Melbourne gets ring of steel for G20 summit
METAL barricades to keep up to 10,000 protesters separate from police have been erected around the venue for this weekend's G20 summit in Melbourne.
METAL barricades to keep up to 10,000 protesters separate from police have been erected around the venue for this weekend's G20 summit in Melbourne.
Up to 10,000 protesters are expected to attend an anti-G20 rally on Saturday at the Grand Hyatt hotel where finance ministers and central bank governors from 19 countries plus the European Union will be meeting.
Police last night installed the barriers - a series of metal cages about two-square-metres and more than a metre high - on roads around the hotel and traffic is being diverted onto alternative routes.
A police spokeswoman said the barriers were designed to separate police and protesters and it was the first time they had been used in Australia.
An underground network of activists held a secret conference in Melbourne yesterday to plot a series of “radical actions and interruptions” to this weekend's G20 summit.
As Treasurer Peter Costello urged protesters to not to turn to violence, the underground group promised a day of corporate confrontation on Friday and even renounced campaigning rockers Bono and Bob Geldof as it separated itself from the mainstream Make Poverty History campaign.
Church leaders, who issued a statement yesterday in support of the Make Poverty History campaign, called on developed G20 member nations to commit to investing 0.7 per cent of national wealth in overseas aid by 2015.
The 21 church leaders also called for debt relief for developed nations and the resumption of World Trade Organisation Doha Round negotiations.

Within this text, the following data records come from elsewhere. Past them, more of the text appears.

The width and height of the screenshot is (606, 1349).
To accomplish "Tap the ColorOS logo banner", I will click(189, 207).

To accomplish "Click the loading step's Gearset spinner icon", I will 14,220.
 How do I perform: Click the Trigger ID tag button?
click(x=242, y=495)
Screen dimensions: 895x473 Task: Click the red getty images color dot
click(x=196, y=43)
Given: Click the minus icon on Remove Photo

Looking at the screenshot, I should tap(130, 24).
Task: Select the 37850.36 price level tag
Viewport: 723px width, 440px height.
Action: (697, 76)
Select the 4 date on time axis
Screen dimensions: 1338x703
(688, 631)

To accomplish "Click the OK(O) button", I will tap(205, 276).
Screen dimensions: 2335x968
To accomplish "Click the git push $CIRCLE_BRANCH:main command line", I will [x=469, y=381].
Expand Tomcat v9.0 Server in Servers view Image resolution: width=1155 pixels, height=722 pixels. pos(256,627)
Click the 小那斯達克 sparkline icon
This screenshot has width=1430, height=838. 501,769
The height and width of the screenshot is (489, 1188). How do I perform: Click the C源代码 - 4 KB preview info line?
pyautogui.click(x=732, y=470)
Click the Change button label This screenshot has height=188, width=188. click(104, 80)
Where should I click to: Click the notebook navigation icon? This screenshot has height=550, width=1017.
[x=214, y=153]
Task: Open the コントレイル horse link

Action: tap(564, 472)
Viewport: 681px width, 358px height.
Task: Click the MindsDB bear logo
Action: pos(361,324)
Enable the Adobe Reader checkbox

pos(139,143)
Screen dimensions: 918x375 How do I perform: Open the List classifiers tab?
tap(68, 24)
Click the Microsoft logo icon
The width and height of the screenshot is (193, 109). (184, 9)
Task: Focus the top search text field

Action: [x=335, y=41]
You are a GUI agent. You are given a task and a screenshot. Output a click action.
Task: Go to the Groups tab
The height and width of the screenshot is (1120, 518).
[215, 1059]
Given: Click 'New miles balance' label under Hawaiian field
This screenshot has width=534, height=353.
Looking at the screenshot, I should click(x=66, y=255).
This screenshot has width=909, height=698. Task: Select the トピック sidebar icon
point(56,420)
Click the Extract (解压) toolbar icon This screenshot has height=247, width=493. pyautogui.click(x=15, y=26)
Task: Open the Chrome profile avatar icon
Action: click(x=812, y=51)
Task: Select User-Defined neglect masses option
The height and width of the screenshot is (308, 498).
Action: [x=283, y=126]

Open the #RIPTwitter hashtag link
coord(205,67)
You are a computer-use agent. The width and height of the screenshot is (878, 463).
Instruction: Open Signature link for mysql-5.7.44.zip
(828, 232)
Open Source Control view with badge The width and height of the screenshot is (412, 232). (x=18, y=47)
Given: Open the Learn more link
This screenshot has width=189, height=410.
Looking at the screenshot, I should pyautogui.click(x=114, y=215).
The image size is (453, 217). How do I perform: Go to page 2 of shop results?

But a breakaway activist network, calling itself A Space Outside, urged direct confrontation and labelled the mainstream campaign ineffectual. “Its solution is to buy a wristband, attend a music festival for a few hours, and let Sir Bono and Sir Geldof (sic) fix the rest,” the group said in a document penned by organisers.
The Space Outside group is being closely monitored by police. Its conference yesterday - at which the brother of “Jihad” Jack Thomas was one of the speakers - was organised with the underground precision of a rave party.
Activists had to meet at a appointed spot on the street in Melbourne's Abbotsford, where they rang a mobile telephone and were then met by a Space Outside representative, who walked them to the conference's covert location.
The Australian attended the appointed meeting place yesterday but conference organisers said the paper was barred from entry to the conference.
The collective has declared Friday a day of “corporate engagement”, where office buildings in the CBD will be targeted by small groups of guerrilla-style protesters who will aim to occupy buildings.
Mr Costello said yesterday that “there were protesters coming out of the woodwork on every issue”.
“I mean there are some demonstrators who want a communist society,” he told Southern Cross Radio. “Do they have a legitimate point? Well I don't think they have. I don't think the Australian public thinks they have.”
The G20 meeting will be attended by Finance ministers and central bank governors from 19 countries plus the European Union. A street march to demonstrate against the summit is planned on Saturday, but police said they will not barricade the area around the Grant Hyatt, where the meetings will take place, unless it is necessary.
Premier Steve Bracks said security put in place for the summit will be of the same magnitude as that instituted for the Commonwealth Games in March.